24:32 Y se decían el uno al otro: ¿No ardía nuestro corazón en nosotros,
mientras nos hablaba en el camino, y cuando nos abría las Escrituras?
24:33 Y levantándose en la misma hora, volvieron a Jerusalén, y hallaron a los
once reunidos, y a los que estaban con ellos,
24:34 que decían: Ha resucitado el Señor verdaderamente, y ha aparecido a Simón.
24:35 Entonces ellos contaban las cosas que les habían acontecido en el camino,
y cómo le habían reconocido al partir el pan.
24:36 Mientras ellos aún hablaban de estas cosas, Jesús se puso en medio de
ellos, y les dijo: Paz a vosotros.
24:37 Entonces, espantados y atemorizados, pensaban que veían espíritu.
24:38 Pero él les dijo: ¿Por qué estáis turbados, y
vienen a vuestro corazón estos pensamientos?
24:39 Mirad mis manos y mis pies, que yo mismo soy; palpad,
y ved; porque un espíritu no tiene carne ni huesos, como veis que yo tengo.
24:40 Y diciendo esto, les mostró las manos y los pies.
24:41 Y como todavía ellos, de gozo, no lo creían, y estaban maravillados, les
dijo: ¿Tenéis aquí algo de comer?
24:42 Entonces le dieron parte de un pez asado, y un panal de miel.

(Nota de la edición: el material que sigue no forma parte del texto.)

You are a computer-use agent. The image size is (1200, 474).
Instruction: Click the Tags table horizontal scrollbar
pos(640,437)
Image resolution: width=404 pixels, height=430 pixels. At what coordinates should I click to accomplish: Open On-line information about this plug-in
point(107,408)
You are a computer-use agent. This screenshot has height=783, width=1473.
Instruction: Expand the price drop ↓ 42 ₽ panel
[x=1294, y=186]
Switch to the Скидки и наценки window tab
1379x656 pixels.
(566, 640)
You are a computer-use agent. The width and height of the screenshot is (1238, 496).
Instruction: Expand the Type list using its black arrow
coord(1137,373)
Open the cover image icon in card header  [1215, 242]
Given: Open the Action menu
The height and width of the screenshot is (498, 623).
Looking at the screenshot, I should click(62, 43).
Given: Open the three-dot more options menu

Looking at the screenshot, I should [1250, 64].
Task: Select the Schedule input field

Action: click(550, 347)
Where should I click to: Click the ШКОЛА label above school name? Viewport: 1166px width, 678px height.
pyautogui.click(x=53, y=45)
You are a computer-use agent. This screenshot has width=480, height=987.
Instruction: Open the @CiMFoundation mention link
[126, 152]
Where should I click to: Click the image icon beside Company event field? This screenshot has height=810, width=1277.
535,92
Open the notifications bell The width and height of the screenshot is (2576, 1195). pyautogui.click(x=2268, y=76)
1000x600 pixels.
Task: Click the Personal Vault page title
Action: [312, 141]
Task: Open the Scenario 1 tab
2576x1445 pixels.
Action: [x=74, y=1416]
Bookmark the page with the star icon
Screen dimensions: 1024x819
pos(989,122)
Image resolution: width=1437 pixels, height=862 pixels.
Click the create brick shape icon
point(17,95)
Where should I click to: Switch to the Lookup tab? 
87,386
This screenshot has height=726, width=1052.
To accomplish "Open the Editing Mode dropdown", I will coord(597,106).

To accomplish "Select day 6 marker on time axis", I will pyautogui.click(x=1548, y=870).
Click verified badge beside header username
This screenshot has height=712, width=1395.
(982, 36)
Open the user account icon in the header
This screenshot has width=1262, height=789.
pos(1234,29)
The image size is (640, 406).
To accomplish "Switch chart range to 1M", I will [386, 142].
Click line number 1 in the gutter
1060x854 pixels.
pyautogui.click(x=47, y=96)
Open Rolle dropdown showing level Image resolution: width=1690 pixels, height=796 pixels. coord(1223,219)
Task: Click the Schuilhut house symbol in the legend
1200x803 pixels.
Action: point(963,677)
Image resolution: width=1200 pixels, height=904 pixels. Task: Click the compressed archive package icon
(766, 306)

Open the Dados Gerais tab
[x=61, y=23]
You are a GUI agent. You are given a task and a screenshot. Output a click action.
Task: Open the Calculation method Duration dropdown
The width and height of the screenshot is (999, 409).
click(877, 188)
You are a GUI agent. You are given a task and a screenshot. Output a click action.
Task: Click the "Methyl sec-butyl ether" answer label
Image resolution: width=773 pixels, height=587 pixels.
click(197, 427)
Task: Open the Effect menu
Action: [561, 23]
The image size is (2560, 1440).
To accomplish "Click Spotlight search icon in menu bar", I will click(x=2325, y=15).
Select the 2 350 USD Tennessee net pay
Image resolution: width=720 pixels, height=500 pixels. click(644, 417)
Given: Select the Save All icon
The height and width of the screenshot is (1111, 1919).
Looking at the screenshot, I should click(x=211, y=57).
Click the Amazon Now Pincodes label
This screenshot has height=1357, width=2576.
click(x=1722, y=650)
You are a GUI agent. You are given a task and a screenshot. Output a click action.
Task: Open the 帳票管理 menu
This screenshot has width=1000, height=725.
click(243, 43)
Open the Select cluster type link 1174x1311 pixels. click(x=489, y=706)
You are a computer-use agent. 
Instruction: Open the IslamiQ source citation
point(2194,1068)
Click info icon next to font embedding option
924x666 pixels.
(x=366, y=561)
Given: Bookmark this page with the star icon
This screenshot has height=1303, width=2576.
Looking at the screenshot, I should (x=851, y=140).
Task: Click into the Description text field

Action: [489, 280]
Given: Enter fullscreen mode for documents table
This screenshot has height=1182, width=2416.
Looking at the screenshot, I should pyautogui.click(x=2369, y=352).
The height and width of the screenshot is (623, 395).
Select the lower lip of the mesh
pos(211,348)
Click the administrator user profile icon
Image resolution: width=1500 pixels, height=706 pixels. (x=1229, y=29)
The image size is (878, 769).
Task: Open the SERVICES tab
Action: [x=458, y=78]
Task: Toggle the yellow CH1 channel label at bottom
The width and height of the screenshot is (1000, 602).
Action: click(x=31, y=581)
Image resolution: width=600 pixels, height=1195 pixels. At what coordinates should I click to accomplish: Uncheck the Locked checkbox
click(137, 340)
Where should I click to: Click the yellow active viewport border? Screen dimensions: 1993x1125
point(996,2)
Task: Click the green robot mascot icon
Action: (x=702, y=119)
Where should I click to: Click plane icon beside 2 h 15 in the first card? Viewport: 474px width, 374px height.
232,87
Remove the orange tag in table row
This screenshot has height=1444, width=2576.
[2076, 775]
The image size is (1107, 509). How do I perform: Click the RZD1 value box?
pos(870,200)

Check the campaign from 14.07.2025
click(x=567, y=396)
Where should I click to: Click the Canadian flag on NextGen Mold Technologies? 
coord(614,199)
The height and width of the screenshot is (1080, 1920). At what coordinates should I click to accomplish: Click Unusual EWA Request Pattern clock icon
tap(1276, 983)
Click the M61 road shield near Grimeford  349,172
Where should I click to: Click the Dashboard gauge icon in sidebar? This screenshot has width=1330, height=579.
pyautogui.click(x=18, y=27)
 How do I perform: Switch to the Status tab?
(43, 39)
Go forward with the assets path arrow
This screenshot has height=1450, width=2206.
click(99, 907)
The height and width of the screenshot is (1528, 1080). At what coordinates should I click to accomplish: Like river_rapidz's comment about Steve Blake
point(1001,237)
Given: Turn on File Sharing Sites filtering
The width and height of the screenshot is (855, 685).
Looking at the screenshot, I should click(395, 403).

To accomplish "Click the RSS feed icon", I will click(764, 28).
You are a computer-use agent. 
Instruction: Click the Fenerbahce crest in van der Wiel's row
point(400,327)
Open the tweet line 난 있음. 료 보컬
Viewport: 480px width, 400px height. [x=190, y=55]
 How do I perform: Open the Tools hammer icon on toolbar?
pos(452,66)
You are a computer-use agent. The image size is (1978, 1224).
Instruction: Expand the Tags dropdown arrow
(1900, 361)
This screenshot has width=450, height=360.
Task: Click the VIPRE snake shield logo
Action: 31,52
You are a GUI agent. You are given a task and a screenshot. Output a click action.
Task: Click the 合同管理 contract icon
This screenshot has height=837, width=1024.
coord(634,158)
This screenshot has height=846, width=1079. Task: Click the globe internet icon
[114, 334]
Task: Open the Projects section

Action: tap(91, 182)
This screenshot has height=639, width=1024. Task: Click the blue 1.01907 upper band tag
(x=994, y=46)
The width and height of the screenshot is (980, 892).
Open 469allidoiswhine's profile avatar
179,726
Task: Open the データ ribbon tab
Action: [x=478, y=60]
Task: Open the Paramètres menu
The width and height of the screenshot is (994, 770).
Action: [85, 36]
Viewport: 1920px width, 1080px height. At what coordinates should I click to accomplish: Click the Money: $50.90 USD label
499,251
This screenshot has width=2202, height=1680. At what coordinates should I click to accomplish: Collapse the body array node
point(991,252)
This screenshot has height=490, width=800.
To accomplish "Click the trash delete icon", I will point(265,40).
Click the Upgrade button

24:43 Y él lo tomó, y comió delante de ellos.
24:44 Y les dijo: Estas son las palabras que os hablé,
estando aún con vosotros: que era necesario que se cumpliese todo lo que está
escrito de mí en la ley de Moisés, en los profetas y en los salmos.
24:45 Entonces les abrió el entendimiento, para que comprendiesen las
Escrituras;
24:46 y les dijo: Así está escrito, y así fue necesario
que el Cristo padeciese, y resucitase de los muertos al tercer día;
24:47 y que se predicase en su nombre el arrepentimiento y
el perdón de pecados en todas las naciones, comenzando desde Jerusalén.
24:48 Y vosotros sois testigos de estas cosas.
24:49 He aquí, yo enviaré la promesa de mi Padre sobre
vosotros; pero quedaos vosotros en la ciudad de Jerusalén, hasta que seáis
investidos de poder desde lo alto.
24:50 Y los sacó fuera hasta Betania, y alzando sus manos, los bendijo.
24:51 Y aconteció que bendiciéndolos, se separó de ellos, y fue llevado
arriba al cielo.
24:52 Ellos, después de haberle adorado, volvieron a Jerusalén con gran gozo;
24:53 y estaban siempre en el templo, alabando y bendiciendo a Dios. Amén.